> Work item
The response must consist of all the entries, duplicated without alteration.

==== Information provided ====

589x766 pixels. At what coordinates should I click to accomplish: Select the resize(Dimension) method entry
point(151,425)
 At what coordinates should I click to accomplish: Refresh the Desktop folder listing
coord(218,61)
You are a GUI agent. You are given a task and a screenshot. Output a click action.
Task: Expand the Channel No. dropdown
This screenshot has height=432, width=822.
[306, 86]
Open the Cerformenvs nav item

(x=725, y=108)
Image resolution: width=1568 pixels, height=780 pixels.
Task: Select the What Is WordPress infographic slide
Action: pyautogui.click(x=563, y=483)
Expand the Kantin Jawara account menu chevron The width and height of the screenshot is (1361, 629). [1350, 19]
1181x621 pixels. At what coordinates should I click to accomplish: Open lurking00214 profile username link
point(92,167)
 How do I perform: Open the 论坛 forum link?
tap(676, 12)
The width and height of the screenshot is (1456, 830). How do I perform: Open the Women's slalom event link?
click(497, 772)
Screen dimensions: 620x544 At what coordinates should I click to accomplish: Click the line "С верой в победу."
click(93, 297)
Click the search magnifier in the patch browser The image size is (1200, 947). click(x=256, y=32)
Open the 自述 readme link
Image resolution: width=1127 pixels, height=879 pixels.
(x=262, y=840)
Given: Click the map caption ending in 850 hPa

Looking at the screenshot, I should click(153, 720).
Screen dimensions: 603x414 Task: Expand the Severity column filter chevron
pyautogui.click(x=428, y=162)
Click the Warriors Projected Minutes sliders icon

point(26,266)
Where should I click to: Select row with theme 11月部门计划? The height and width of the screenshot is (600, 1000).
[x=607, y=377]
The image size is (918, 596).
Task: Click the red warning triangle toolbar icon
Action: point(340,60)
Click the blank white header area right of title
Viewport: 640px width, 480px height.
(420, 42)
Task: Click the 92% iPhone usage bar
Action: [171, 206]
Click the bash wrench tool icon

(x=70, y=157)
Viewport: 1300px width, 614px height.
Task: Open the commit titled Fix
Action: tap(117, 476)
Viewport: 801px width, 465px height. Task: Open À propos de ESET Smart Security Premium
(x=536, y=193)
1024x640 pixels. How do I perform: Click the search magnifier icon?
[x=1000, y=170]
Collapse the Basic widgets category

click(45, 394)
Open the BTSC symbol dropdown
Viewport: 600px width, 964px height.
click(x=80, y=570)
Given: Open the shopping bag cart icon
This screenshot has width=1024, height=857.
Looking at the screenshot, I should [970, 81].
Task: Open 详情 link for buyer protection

====

> Exercise response
589x766 pixels. At what coordinates should I click to accomplish: Select the resize(Dimension) method entry
point(151,425)
 At what coordinates should I click to accomplish: Refresh the Desktop folder listing
coord(218,61)
You are a GUI agent. You are given a task and a screenshot. Output a click action.
Task: Expand the Channel No. dropdown
This screenshot has height=432, width=822.
[306, 86]
Open the Cerformenvs nav item

(x=725, y=108)
Image resolution: width=1568 pixels, height=780 pixels.
Task: Select the What Is WordPress infographic slide
Action: pyautogui.click(x=563, y=483)
Expand the Kantin Jawara account menu chevron The width and height of the screenshot is (1361, 629). [1350, 19]
1181x621 pixels. At what coordinates should I click to accomplish: Open lurking00214 profile username link
point(92,167)
 How do I perform: Open the 论坛 forum link?
tap(676, 12)
The width and height of the screenshot is (1456, 830). How do I perform: Open the Women's slalom event link?
click(497, 772)
Screen dimensions: 620x544 At what coordinates should I click to accomplish: Click the line "С верой в победу."
click(93, 297)
Click the search magnifier in the patch browser The image size is (1200, 947). click(x=256, y=32)
Open the 自述 readme link
Image resolution: width=1127 pixels, height=879 pixels.
(x=262, y=840)
Given: Click the map caption ending in 850 hPa

Looking at the screenshot, I should click(153, 720).
Screen dimensions: 603x414 Task: Expand the Severity column filter chevron
pyautogui.click(x=428, y=162)
Click the Warriors Projected Minutes sliders icon

point(26,266)
Where should I click to: Select row with theme 11月部门计划? The height and width of the screenshot is (600, 1000).
[x=607, y=377]
The image size is (918, 596).
Task: Click the red warning triangle toolbar icon
Action: point(340,60)
Click the blank white header area right of title
Viewport: 640px width, 480px height.
(420, 42)
Task: Click the 92% iPhone usage bar
Action: [171, 206]
Click the bash wrench tool icon

(x=70, y=157)
Viewport: 1300px width, 614px height.
Task: Open the commit titled Fix
Action: tap(117, 476)
Viewport: 801px width, 465px height. Task: Open À propos de ESET Smart Security Premium
(x=536, y=193)
1024x640 pixels. How do I perform: Click the search magnifier icon?
[x=1000, y=170]
Collapse the Basic widgets category

click(45, 394)
Open the BTSC symbol dropdown
Viewport: 600px width, 964px height.
click(x=80, y=570)
Given: Open the shopping bag cart icon
This screenshot has width=1024, height=857.
Looking at the screenshot, I should [970, 81].
Task: Open 详情 link for buyer protection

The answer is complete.